CTスキャンが脳神経外科臨床に実用されて以来,頭蓋内病変を繰返えし経時的に観察することが,容易に,かつ安全に行われる様になつた。著者等は,慢性硬膜下血腫を血腫発生以前より経時的に観察し,外傷後,硬膜下水腫が発生し,これに続発して,慢性硬膜下血腫を生じた3症例を経験した。これらの症例の経過は,慢性硬膜下血腫の発生過程を解明する上に,示唆するところがあると考え,CTスキャン所見を中心として報告する。
Follow-up CT-scan findings of three cases of chronic subdural hematoma occurring consequently to the posttraumatic subdural hygroma are presented. Case 1 was a 53 year old man who had sustained a moderately severe head injury suggesting brainstem contusion. Bilateral delayed subdural hygroma developed and was confirmed at operation 27 days after the injury. The hygroma did not have any capsule. Later, a chronic subdural hematoma developed on the left side two-months after injury within a period of 45 days. The hematoma was expanding and encapsulated. One hundred and eighty ml of hematoma content were obtained from a frontal burr-hole.

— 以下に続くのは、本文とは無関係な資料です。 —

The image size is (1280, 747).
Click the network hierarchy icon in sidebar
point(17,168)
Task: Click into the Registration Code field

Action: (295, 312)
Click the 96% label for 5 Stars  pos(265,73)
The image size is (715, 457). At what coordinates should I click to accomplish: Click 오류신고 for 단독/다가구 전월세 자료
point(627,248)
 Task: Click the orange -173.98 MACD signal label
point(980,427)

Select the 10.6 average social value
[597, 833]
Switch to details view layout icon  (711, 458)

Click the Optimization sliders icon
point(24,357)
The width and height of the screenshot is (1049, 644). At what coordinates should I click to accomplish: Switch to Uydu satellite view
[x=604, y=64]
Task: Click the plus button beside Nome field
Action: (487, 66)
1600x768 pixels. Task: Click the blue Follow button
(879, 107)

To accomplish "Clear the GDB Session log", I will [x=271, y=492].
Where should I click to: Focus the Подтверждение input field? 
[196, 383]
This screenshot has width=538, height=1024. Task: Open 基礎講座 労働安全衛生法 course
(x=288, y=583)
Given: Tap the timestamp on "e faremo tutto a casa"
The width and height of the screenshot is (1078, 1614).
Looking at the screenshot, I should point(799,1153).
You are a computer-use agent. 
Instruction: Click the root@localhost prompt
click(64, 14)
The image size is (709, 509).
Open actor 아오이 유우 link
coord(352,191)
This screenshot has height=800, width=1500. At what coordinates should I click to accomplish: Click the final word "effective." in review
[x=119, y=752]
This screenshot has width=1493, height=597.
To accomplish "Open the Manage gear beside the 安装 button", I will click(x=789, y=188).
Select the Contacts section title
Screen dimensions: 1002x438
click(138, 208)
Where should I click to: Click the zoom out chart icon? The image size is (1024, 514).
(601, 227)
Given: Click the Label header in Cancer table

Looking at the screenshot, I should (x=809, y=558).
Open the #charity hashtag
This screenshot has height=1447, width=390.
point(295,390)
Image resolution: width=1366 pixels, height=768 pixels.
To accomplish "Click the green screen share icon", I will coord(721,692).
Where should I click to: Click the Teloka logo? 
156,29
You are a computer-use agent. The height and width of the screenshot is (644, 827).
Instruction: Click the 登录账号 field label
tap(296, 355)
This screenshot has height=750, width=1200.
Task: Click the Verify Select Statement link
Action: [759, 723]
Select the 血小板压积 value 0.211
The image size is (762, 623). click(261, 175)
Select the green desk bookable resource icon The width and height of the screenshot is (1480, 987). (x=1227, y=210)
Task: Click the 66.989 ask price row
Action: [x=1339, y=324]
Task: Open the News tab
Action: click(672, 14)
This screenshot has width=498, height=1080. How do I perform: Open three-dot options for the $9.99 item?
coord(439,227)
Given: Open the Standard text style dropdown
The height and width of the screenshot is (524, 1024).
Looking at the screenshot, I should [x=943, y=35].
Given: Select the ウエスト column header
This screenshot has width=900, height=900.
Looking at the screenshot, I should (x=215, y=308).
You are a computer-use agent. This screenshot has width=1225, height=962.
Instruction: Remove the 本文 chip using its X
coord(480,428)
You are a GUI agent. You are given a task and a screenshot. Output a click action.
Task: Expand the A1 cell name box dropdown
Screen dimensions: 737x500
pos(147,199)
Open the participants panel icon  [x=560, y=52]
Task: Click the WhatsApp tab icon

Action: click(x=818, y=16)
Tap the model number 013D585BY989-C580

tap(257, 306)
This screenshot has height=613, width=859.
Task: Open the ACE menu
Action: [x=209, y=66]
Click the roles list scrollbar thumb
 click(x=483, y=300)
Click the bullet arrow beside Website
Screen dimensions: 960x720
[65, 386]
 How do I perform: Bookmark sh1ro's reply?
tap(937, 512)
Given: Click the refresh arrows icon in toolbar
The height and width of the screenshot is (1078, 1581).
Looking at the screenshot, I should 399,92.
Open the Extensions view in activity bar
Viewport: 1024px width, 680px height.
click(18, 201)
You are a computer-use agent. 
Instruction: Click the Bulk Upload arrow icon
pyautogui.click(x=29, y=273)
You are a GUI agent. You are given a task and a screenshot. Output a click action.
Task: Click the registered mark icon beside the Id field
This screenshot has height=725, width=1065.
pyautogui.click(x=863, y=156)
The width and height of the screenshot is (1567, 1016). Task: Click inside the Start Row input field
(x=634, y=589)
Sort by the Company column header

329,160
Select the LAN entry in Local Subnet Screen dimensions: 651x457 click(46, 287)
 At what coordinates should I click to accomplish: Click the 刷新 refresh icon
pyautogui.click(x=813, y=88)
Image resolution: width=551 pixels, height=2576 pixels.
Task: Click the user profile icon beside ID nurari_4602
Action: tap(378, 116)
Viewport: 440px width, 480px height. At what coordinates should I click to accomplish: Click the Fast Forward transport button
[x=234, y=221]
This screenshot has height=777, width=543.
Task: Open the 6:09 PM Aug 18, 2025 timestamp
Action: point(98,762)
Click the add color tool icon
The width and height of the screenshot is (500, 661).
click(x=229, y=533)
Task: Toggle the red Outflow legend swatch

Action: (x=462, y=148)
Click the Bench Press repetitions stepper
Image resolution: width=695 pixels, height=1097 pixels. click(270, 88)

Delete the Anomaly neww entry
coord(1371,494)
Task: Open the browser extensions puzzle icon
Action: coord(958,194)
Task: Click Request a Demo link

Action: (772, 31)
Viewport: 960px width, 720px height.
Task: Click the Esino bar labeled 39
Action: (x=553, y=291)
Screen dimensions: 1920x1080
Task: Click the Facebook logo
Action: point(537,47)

In the second case (76 year old male) who had a mild head injury, a similar bilateral hygroma was demonstrated 32 days after the injury. The CT-scan on the 54th day showed bilateral extra-cerebral narrow high-density lesion. In the following 16 days, an encapsulated subdural hematoma of iso-density had developed on the left side. High-density extracerebral lesion was still seen at the right fronto-temporal region. The patient had deteriolated on the 73rd day and was operated. The volume of the hematomas were estimated to be 100 ml on the left and 40 ml on the right side.
A subdural hematoma was formed in the 3rd cases, a 68 year old man, who had a moderate head injury. The initial CT-scan showed a thin extra-cerebral high-density layer localized at the right temporal area. Right frontal extracerebral low-density lesion, presumably an unilateral post-traumatic subdural hygroma, was revealed on the 10th day and, again, on the 18th day. Repeat-scan 49 days after the injury revealed a subdural hematoma at the site of the hygroma. The hematoma was formed within 23 days at maximum.
In all of these three cases the chronic subdural hematoma had developed consequently to the post-traumatic subdural hygroma in a relatively short period of 2 to 3 weeks. Whether this clinical sequence is peculiar to these three cases reported here, or common to the chronic subdural hematomas,is yet to determine in future studies, though, it seems to give an explanation to some of the baffling nature of the chronic subdural hematomas.
French et al. reported CT-scan findings of the posttraumatic subdural hygroma similar to these cases. The experimental condition and subacute development of the subdural hematomas produced in the experimental animical by Watanabe et al., seems to be materialized in our clinical cases. From their histopathological studies on the age of the hematoma membrane, Sakaki et al. believe that the development of the chronic subdural hematoma should start not at the time immediate after the head injury, but, rather, from the time of clinicalmanifestation of symptoms. These results are understandable if a proceeding subdural hygroma is postulated.
These three cases of chronic subdural hematoma suggest that the posttraumatic subdural hygroma have, at least, a close relation to the genesis of the chronic subdural hematoma. The authors propose a pathogenetic process of chronic subdural hematoma : 1) Development of posttraumatic subdural hygroma, not encapsulated, 2) hemorrhage and subdural clot-formation at a later date, which develops into 3) an expanding, encapsulated subdural hematoma, in a subacute cours. of 2-3 weeks.